2.1. Semantic Interoperability

The integration of heterogeneous MAS raises inherent issues of the interconnection of those systems, particularly those using ontologies independently developed [16]. These issues need to be addressed in the power industry to disseminate the development of interoperable MAS [17] and take full advantage of their functionalities. Open standards are needed to provide full interoperability.
There are several proposals for the use of ontologies in the scope of PES [18,19,20,21,22], with emphasis on IBM’s ontology developed under the Insights Foundation for Energy Data Model [23] and also in the field of EM [24,25,26]. Some European projects are also advancing in the reasoning of ontologies, namely the ENERGy and Web of Objects projects. However, most of these ontologies focus on the needs of utilities, and others, such as [24], only consider the domain of the ontology, leaving aside their application scenario, which makes them unusable in realistic application scenarios. Moreover, very few of these ontologies are publicly available, which hardens their reuse and extension.
Catterson [27], alternatively, suggests the use of an upper ontology that defines only general concepts of the domain and ensures a common basis for the representation of those concepts and their relationships between heterogeneous systems. At the same time, it reduces the complexity of ontology mapping. However, bearing in mind that applications must develop lower-level ontologies for all the application-specific concepts. According to Catterson [28], there will be no need to modify existing agents when a new system is integrated if the agents conform to a single upper ontology, as high-level concepts are universally understood, and only these concepts are discussed. The disadvantage of this approach is that defining high-level concepts is a very arduous and complex task, which requires a universal acceptance from all entities involved in the field.

Upper Ontology Overview

An upper, top-level, or more accurately foundational ontology, is a high-level ontology that addresses very general domains (e.g., time, space, inheritance, instantiation, identity, measure, quantity, functional dependence, process, event, attribute, boundary, among others) [29,30] supporting broad semantic interoperability between lower-level ontologies derived from it. It should serve as a common neutral backbone complemented by ontologies of more specific domains, such as medicine, engineering, and geography.
Upper ontologies facilitate interoperability and mutual understanding between people and machines, including comprehension of the reasons for non-interoperability. These motives are sometimes more important than developing an integrated system based on generic shared semantics but conceptually imperfect and unpredictable [29]. The entities (i.e., concepts and relationships) covered by the upper ontology must be abstract enough since these ontologies are supposed to cover all relevant knowledge aspects of each entity’s domain.

2.2. Addressed Solution

Inspired by this last approach, in [6,31], an upper ontology, containing the main concepts required by the entities that participate in electricity markets and power systems simulators, has been proposed. However, considering the definition of upper ontology, the solution formerly suggested in [31] of developing an upper ontology for the EM and power systems domain dropped, approaching the problem from a different but near perspective.
Rather than developing an “electricity markets and power systems upper ontology” as has been initially considered, the authors proposed developing ontologies for the interoperability of EM multi-agent simulation platforms. These ontologies [32,33,34,35,36,37] can be extended to enable the full interoperability with MASCEM [6,9,13]. The developed ontologies are publicly available on MASCEM’s website (http://www.mascem.gecad.isep.ipp.pt/ontologies, accessed on 25 May 2021) so that they can be used by third-party developers wishing to integrate their agent-based tools with MASCEM. The ontologies may also be used and extended for developing new agent-based simulation tools in the wholesale EM context.
In addition to providing MASCEM with semantic interoperability, it’s also essential to supply external players semantic interoperability with AiD-EM, so they can also take advantage of this EM decision-support tool. To this end, we have developed the AiD-EM Ontology.

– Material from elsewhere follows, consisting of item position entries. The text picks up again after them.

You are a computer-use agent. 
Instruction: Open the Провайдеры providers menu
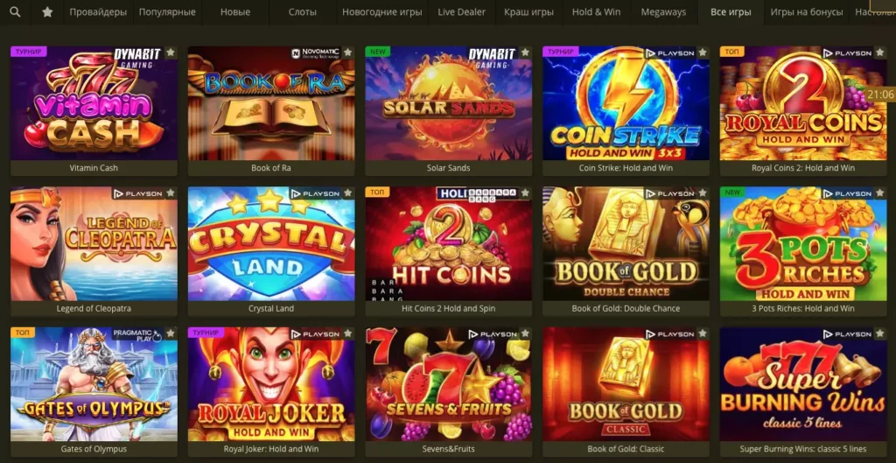point(98,12)
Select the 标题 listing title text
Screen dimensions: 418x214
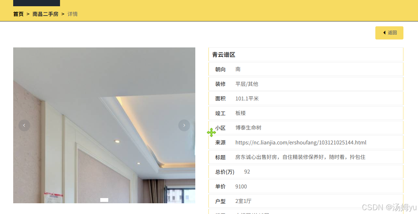(300, 157)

2.3. Decision-Support Ontologies

Given AiD-EM’s decision-support algorithms (see Section 3.3), a literature search for contemporary and publicly available machine learning and data mining ontologies is mandatory to confirm if any is suitable for reuse and extension.
The OntoDM ontology [38] is a reference and modular ontology for the data mining domain. To ensure compatibility and mappings with other ontologies, it extends the Basic Formal Ontology (BFO) [39] upper-ontology and reuses concepts and relations from the Ontology of Biomedical Investigations (OBI) [40], the Information Artifact Ontology (IAO) [41], and the Software Ontology (SWO) [42]. OntoDM is composed of three modules covering different aspects of data mining, namely the Ontology of Core Data Mining Entities (OntoDM-core) [38], the Ontology of Datatypes (OntoDT) [43], and the Ontology of Data Mining Investigations (OntoDM-KDD) [44]. The OntoDM-core module formalizes the key data mining concepts for representing the mining of structured data. The OntoDT module supports the representation of knowledge about data types. Finally, the OntoDM-KDD module formalizes the knowledge discovery process.
The Exposé ontology [45], in turn, describes machine learning and data mining experiments and workflows in a standardized vocabulary to support collaborative analysis of learning algorithms. It reuses and extends concepts from the BFO, OBI, IAO, and OntoDM ontologies covering experiments in fine detail, including the experiment context, evaluation metrics, performance estimation techniques, datasets, and algorithms. Exposé is a complementary ontology to OntoDM and was designed to be used together with data mining and machine learning experiment databases, enabling a wide variety of querying on machine learning and data mining algorithm performance. Additionally, it supports semantic reasoning, meta-learning, data integration, and logical consistency check.
To the best of the authors’ knowledge, these are currently the only two publicly available ontologies for the data mining and machine learning domains. Section 4 describes the development of the AiD-EM Ontology, which promotes interoperability with the AiD-EM decision support tool, in the scope of the EM.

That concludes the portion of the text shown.